__Brief__
Starting at the line that contains "Go back using the left arrow icon", transcribe each line exactly through the end of the data below, and skip any pictures.

Stored items:
Content starts
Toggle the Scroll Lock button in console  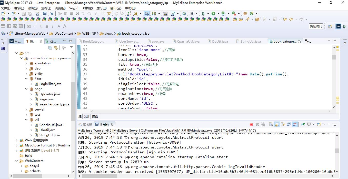[x=277, y=125]
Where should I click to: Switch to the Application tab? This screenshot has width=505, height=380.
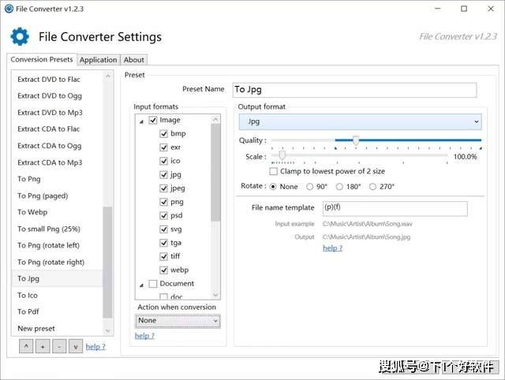[98, 60]
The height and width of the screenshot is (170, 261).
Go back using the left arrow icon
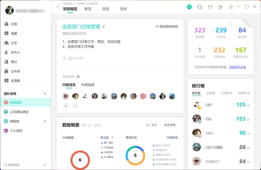(x=57, y=7)
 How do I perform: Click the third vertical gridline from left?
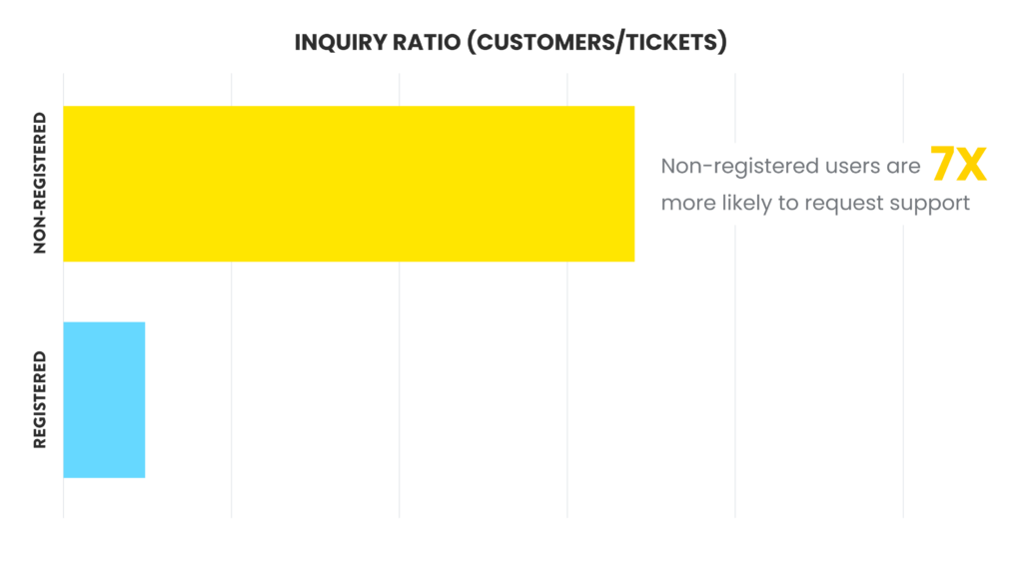pos(400,293)
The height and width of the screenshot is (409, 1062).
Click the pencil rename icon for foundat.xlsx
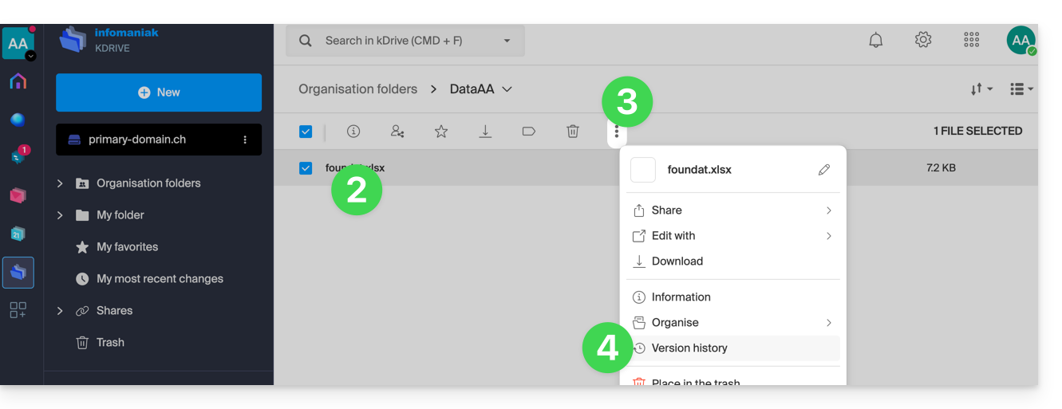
Content ends
__Answer section__
Go back using the left arrow icon
(x=57, y=7)
 How do I perform: Click the third vertical gridline from left?
pos(400,293)
The height and width of the screenshot is (409, 1062).
Click the pencil rename icon for foundat.xlsx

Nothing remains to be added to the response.